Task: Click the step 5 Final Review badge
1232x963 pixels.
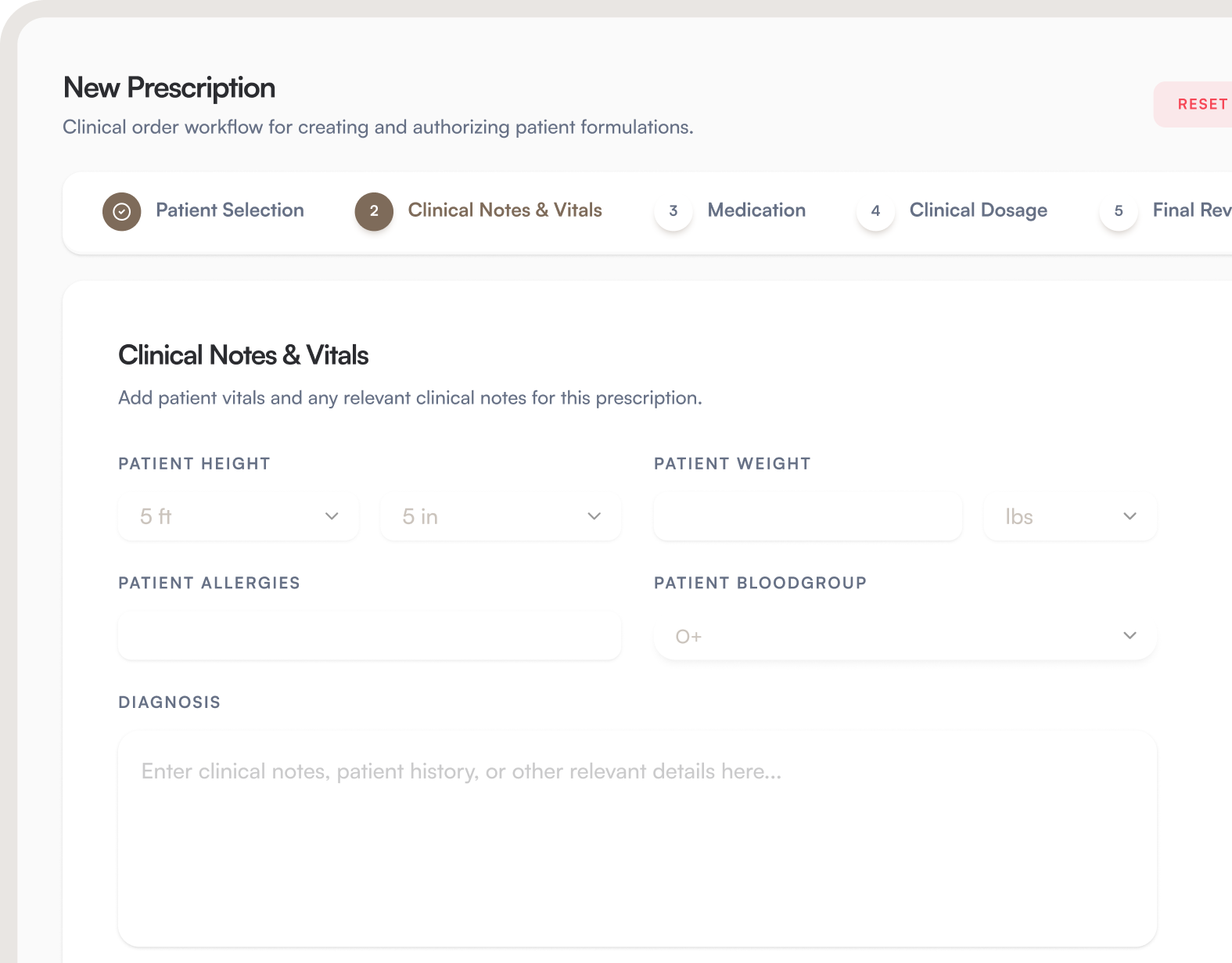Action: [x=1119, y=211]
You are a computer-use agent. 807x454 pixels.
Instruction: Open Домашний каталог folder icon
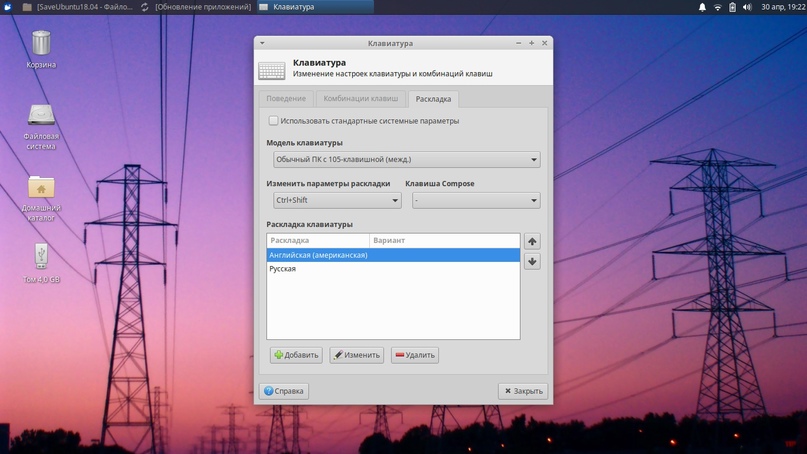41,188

* * *

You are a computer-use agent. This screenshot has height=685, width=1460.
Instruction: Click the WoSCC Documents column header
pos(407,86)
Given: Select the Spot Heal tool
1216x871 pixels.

--

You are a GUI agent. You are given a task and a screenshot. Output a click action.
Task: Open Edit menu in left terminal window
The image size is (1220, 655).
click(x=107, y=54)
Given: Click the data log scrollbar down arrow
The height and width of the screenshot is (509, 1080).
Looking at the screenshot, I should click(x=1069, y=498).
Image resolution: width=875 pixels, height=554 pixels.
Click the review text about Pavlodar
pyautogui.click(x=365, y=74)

REQUIRED ACTION
Set down, exactly as they stand above, the lines starting with the line with "You are a computer-use agent. This" and going on through the line with "1216x871 pixels.", and no others.

TASK SOLUTION
You are a computer-use agent. This screenshot has height=685, width=1460.
Instruction: Click the WoSCC Documents column header
pos(407,86)
Given: Select the Spot Heal tool
1216x871 pixels.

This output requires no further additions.